> [TASK PROMPT]:
Only the last stretch of the records is wanted: restate word for word the line with "Click the DataFlow" and every line after it.

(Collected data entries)

########

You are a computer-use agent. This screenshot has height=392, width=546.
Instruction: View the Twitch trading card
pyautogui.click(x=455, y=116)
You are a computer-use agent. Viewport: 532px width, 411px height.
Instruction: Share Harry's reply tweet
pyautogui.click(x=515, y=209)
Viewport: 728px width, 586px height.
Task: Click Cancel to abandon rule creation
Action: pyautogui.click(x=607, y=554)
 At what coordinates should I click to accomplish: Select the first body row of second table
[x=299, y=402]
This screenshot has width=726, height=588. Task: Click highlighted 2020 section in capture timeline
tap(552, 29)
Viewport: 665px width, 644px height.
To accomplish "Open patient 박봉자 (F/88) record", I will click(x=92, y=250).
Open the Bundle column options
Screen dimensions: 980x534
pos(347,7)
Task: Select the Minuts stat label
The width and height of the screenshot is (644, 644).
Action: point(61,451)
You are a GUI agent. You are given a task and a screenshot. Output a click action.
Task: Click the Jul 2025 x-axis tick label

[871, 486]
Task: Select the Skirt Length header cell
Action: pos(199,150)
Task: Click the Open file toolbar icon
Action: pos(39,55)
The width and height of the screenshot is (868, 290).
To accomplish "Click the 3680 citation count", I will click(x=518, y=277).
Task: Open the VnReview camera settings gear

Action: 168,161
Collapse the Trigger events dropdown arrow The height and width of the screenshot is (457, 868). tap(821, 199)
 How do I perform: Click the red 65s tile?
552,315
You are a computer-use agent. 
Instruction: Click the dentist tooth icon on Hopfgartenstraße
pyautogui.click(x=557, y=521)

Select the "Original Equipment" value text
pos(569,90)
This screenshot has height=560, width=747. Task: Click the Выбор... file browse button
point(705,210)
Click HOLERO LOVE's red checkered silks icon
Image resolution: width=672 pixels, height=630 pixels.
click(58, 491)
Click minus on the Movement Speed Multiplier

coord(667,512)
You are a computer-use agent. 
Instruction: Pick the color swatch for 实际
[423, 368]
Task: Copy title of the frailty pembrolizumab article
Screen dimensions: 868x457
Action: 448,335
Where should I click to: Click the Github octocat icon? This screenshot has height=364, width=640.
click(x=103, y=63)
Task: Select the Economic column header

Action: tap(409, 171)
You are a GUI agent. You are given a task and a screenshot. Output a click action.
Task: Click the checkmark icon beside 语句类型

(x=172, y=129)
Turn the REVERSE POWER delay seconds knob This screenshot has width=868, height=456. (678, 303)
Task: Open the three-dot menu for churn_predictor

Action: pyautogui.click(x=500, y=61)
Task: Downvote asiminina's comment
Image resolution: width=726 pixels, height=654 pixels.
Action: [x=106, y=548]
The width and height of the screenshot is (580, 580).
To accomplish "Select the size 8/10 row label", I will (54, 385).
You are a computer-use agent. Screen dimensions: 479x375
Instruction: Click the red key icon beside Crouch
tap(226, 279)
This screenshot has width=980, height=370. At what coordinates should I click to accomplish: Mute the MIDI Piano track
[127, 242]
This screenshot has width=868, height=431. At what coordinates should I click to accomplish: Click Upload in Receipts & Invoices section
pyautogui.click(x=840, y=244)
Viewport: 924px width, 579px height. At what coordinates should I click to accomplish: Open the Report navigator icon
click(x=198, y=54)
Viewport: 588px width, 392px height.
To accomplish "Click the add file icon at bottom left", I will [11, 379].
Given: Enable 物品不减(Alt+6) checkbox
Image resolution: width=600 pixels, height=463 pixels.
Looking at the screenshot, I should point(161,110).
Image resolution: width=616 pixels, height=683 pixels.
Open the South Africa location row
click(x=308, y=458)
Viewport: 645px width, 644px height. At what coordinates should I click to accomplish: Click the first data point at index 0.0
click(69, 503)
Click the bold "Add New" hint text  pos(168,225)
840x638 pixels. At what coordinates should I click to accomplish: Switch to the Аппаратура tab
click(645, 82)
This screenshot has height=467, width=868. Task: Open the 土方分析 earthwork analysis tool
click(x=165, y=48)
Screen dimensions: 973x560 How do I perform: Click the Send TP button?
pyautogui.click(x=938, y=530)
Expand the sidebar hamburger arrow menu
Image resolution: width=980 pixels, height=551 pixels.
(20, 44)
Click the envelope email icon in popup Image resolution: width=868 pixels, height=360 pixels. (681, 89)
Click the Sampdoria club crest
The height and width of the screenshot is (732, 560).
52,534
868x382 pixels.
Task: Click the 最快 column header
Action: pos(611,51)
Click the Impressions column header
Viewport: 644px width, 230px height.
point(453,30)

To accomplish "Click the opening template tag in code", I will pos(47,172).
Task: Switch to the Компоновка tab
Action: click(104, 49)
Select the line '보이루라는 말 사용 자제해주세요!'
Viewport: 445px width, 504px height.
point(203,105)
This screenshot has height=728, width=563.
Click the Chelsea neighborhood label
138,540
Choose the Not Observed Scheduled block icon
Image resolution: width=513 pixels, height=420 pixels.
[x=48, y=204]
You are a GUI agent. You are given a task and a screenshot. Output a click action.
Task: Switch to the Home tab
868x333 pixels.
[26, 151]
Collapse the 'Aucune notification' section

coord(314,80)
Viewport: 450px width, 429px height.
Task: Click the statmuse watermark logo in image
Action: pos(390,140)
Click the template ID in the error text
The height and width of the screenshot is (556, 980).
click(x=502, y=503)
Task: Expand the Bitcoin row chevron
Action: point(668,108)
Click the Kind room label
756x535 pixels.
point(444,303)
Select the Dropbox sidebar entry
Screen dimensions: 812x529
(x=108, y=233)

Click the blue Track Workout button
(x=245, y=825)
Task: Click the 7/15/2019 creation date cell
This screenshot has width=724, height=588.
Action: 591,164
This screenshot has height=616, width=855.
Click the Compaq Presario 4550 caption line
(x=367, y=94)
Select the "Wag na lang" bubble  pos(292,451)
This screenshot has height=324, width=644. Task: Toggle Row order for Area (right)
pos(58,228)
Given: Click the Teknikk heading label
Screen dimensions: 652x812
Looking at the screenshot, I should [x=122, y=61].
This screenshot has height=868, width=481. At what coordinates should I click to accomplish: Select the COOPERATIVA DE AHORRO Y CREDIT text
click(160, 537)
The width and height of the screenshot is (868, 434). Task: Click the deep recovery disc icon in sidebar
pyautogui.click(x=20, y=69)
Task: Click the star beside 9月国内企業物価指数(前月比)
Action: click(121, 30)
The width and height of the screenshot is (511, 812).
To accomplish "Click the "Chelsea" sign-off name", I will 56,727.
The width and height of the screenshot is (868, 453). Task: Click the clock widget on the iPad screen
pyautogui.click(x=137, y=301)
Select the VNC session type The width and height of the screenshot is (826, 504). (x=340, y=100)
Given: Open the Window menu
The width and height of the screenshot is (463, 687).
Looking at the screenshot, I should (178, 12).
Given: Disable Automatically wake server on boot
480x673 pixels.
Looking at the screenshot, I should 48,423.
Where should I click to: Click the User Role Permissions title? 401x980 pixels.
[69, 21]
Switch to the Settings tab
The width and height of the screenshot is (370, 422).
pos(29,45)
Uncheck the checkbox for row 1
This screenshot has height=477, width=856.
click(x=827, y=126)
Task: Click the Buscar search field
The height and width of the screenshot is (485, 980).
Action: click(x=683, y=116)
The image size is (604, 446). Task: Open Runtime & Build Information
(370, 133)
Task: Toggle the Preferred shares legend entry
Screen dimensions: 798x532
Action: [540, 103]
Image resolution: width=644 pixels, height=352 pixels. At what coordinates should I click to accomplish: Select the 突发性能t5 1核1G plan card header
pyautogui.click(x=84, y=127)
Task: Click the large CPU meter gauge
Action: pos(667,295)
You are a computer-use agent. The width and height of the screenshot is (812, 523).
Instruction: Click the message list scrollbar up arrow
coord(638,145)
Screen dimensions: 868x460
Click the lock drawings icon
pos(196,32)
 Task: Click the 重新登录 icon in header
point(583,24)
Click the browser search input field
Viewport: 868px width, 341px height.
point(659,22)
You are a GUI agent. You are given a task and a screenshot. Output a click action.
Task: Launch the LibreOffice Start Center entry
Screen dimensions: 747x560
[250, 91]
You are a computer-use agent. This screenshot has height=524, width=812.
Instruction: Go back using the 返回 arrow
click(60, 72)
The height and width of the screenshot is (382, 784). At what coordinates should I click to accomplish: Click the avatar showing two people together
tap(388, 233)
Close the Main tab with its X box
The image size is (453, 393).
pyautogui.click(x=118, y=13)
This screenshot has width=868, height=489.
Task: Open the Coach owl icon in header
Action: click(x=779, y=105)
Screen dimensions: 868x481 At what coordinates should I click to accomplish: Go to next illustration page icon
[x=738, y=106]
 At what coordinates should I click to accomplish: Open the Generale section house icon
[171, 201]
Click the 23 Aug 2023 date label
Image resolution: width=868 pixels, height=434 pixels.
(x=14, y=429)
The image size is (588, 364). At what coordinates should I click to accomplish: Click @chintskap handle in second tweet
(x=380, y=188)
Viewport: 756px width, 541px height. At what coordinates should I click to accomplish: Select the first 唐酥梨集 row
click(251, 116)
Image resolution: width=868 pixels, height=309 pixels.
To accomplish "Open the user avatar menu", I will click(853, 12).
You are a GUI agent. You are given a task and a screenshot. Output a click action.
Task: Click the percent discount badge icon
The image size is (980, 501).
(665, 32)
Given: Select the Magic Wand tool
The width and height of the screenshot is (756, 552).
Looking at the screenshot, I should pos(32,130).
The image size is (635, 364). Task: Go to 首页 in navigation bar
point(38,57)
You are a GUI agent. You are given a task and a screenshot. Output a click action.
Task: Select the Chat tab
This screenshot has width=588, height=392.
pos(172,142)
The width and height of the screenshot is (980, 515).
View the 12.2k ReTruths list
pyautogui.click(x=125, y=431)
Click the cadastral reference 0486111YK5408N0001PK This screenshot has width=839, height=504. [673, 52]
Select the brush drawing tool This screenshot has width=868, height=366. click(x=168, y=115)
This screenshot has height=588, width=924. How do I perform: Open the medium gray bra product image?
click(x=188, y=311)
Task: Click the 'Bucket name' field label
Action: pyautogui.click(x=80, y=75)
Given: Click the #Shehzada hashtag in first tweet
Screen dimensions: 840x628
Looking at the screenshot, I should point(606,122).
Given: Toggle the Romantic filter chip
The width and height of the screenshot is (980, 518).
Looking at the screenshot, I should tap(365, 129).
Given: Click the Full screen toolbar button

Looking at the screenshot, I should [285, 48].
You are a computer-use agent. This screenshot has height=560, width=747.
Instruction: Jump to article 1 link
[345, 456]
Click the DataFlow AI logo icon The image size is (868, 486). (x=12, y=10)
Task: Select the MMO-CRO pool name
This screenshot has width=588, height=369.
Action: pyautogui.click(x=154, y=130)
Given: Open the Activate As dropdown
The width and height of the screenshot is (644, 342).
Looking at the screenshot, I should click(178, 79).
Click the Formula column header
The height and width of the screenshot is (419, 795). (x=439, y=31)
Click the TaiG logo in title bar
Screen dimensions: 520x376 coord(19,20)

########

> [EXPECTED OUTPUT]:
Click the DataFlow AI logo icon The image size is (868, 486). (x=12, y=10)
Task: Select the MMO-CRO pool name
This screenshot has width=588, height=369.
Action: pyautogui.click(x=154, y=130)
Given: Open the Activate As dropdown
The width and height of the screenshot is (644, 342).
Looking at the screenshot, I should click(178, 79).
Click the Formula column header
The height and width of the screenshot is (419, 795). (x=439, y=31)
Click the TaiG logo in title bar
Screen dimensions: 520x376 coord(19,20)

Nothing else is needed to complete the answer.